━━ Task data ━━
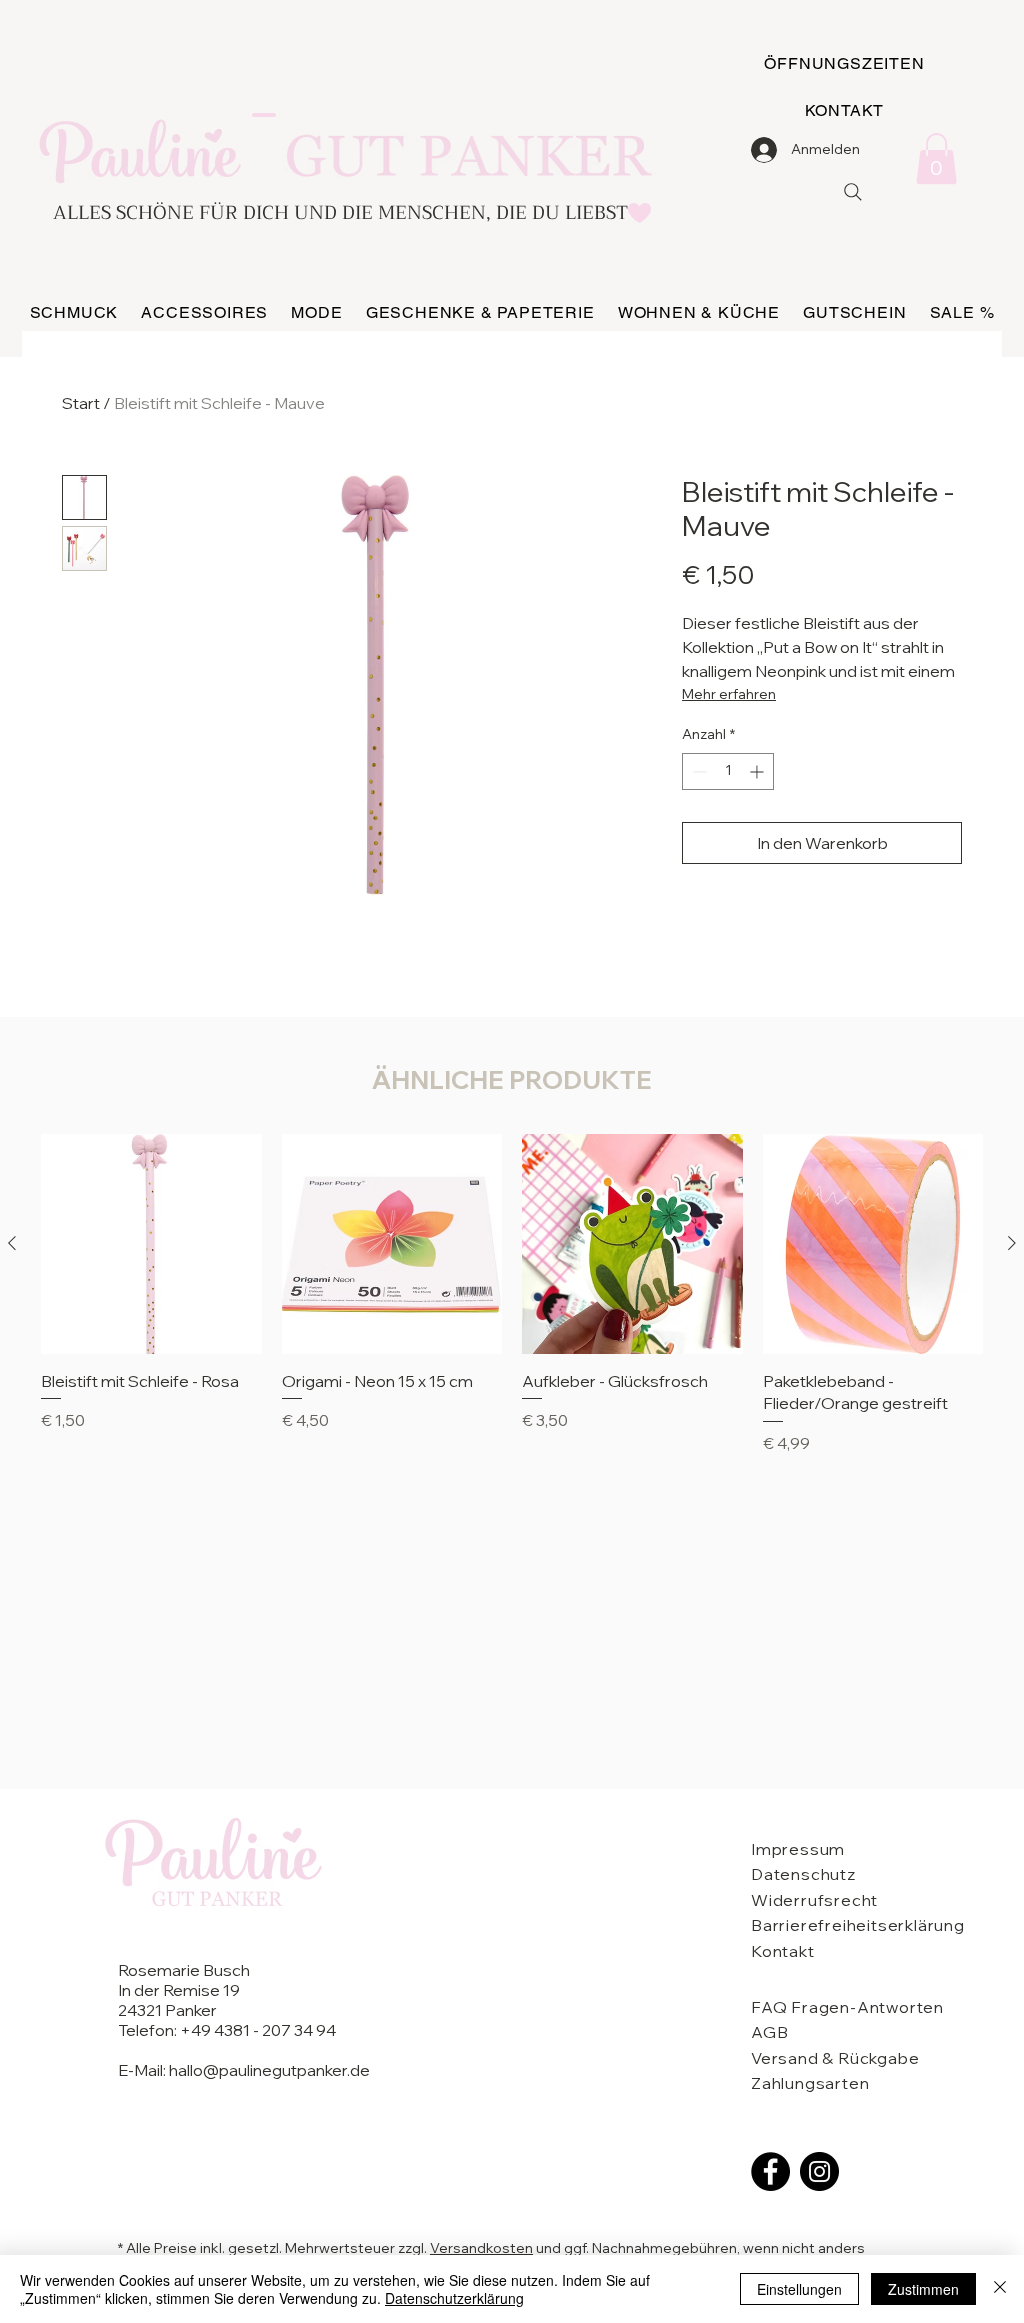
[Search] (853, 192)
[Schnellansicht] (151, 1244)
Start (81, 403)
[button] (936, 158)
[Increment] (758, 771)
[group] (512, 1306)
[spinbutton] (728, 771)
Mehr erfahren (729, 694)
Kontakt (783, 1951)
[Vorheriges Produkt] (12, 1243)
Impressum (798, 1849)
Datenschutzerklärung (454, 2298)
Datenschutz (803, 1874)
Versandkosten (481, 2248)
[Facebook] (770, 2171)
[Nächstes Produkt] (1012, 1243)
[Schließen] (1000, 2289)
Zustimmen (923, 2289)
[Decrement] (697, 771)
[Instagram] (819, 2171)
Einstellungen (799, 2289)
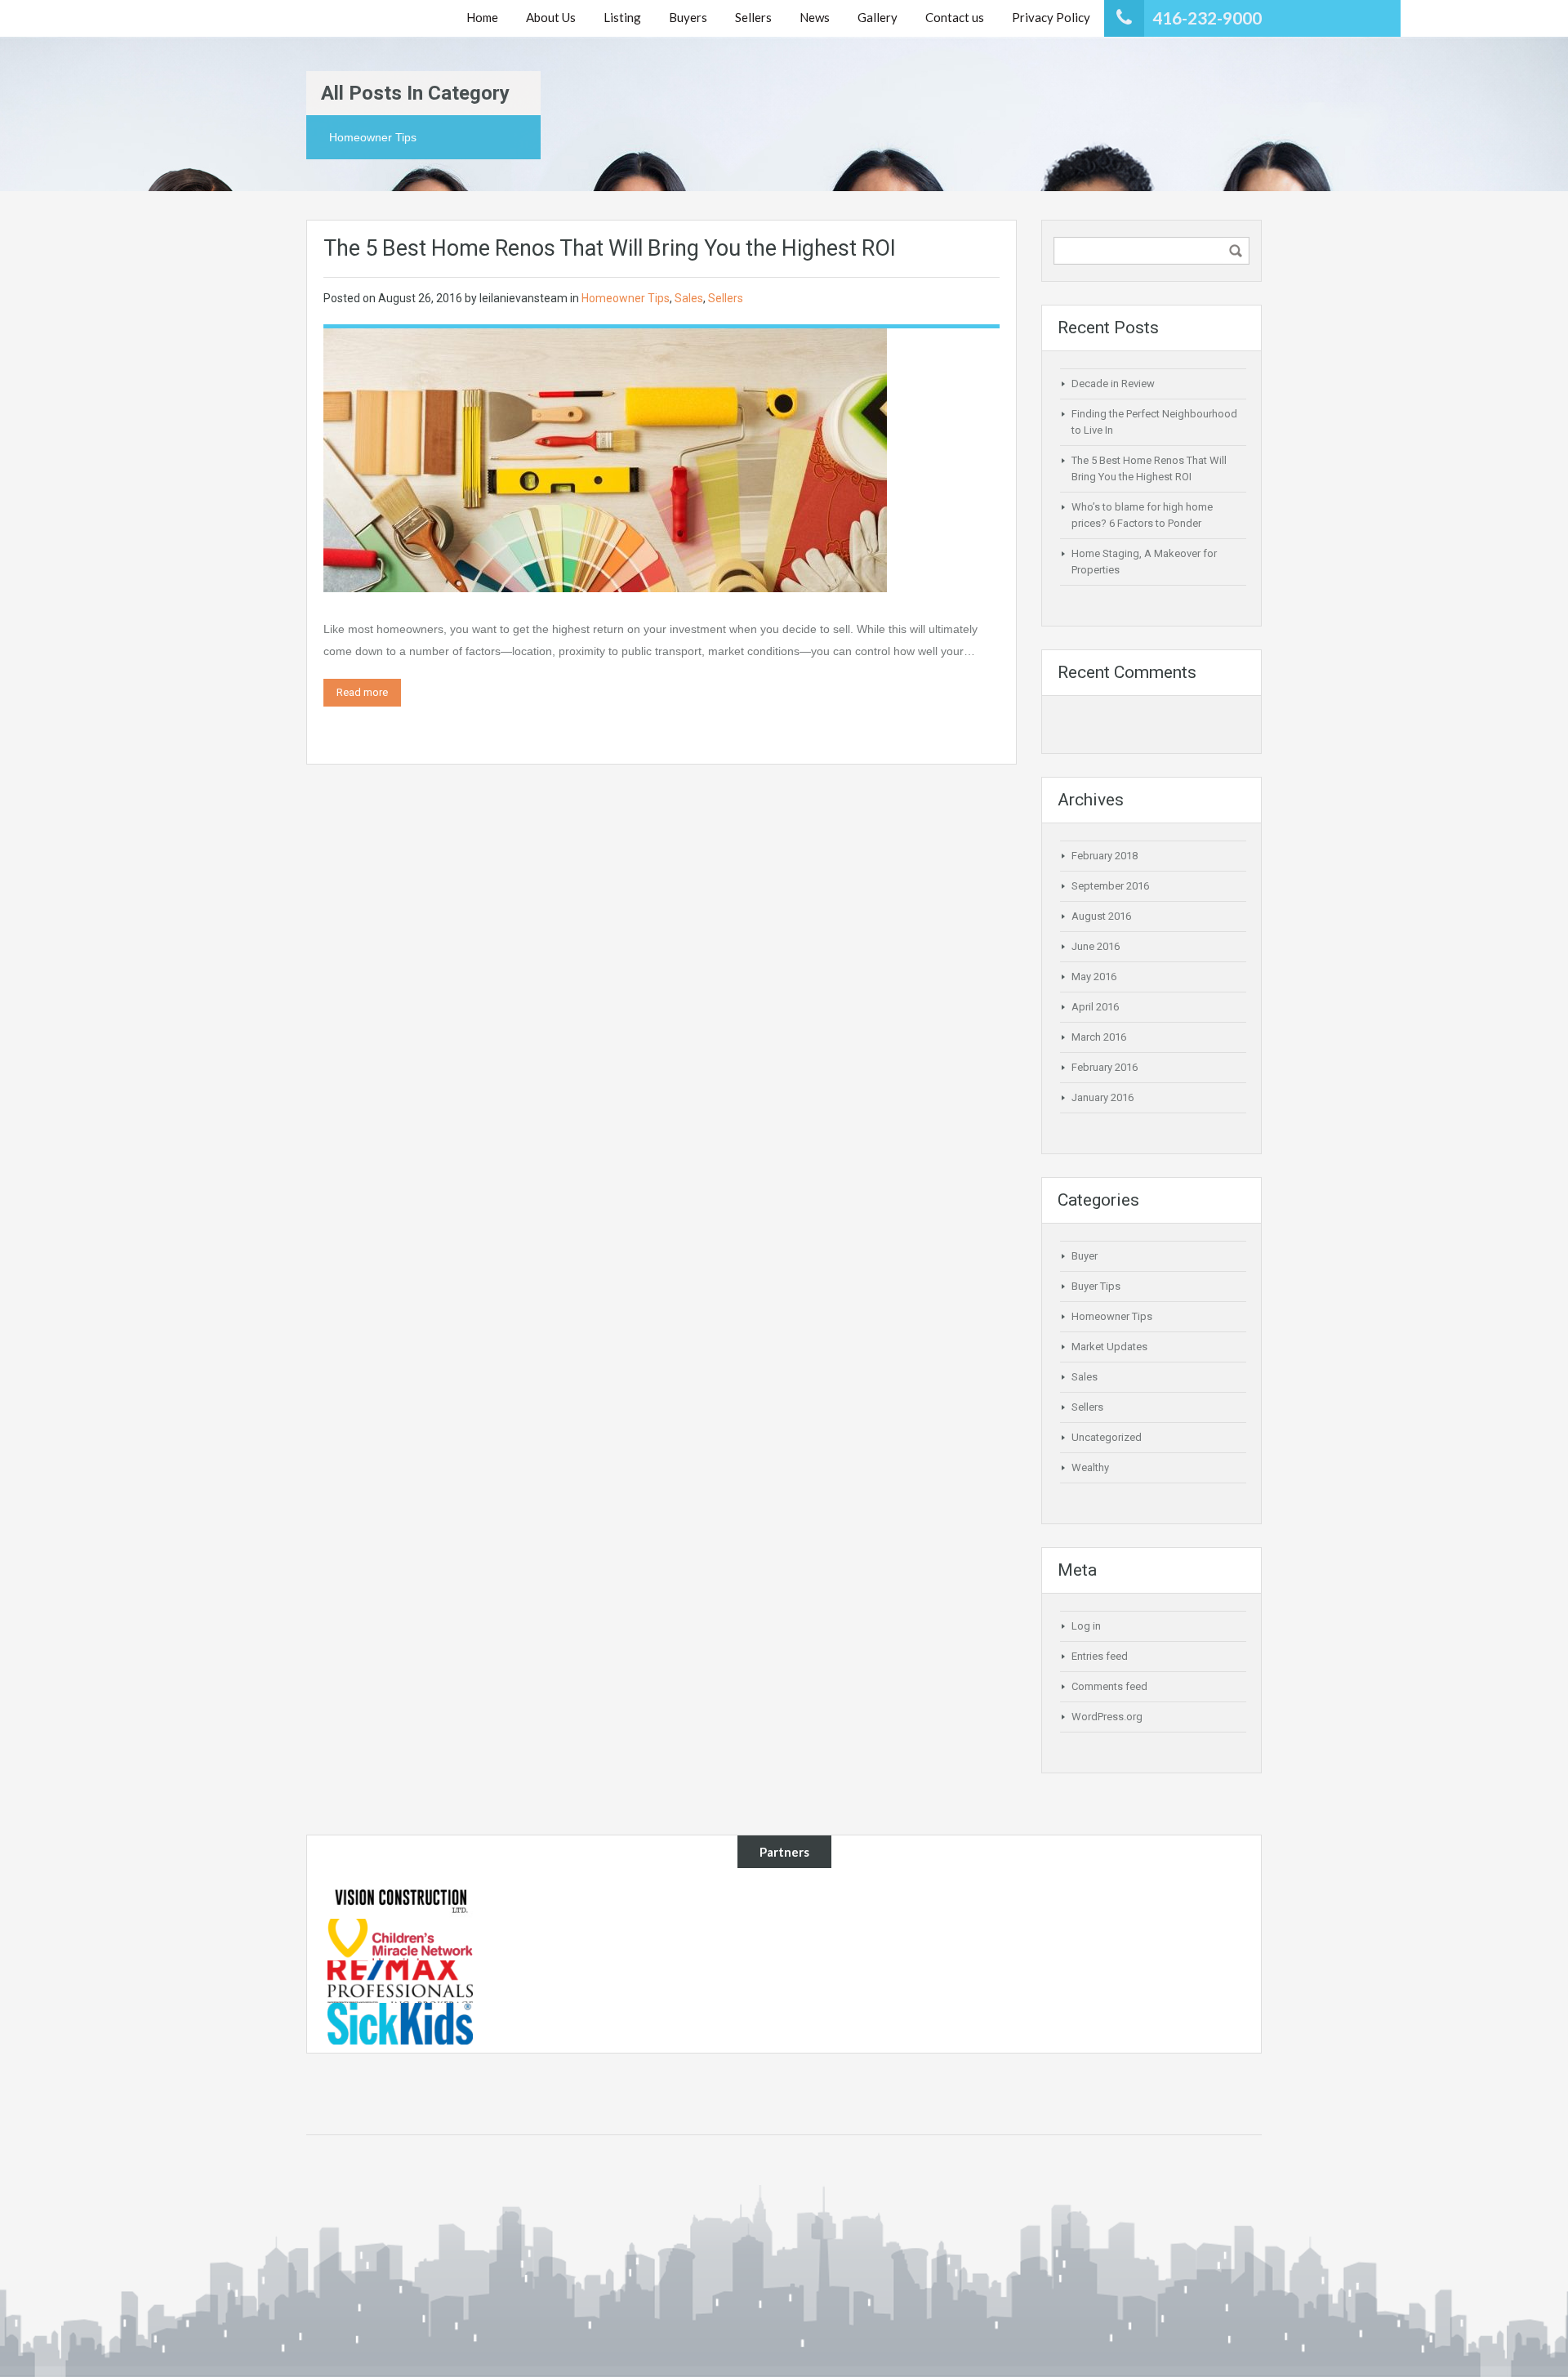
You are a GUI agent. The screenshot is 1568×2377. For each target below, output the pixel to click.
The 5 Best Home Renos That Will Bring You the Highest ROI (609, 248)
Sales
━━━
Work to complete =>
The copy should start at the line that contains "Datenschutzerklärung (454, 2298)", end at the last line of the entries above, and match each line exactly, with pictures dropped.

Solution to this problem =>
Datenschutzerklärung (454, 2298)
Datenschutz (803, 1874)
Versandkosten (481, 2248)
[Facebook] (770, 2171)
[Nächstes Produkt] (1012, 1243)
[Schließen] (1000, 2289)
Zustimmen (923, 2289)
[Decrement] (697, 771)
[Instagram] (819, 2171)
Einstellungen (799, 2289)
You are a GUI agent. The screenshot is 1568×2377. For each target below, output the pixel to click.
The 5 Best Home Renos That Will Bring You the Highest ROI (609, 248)
Sales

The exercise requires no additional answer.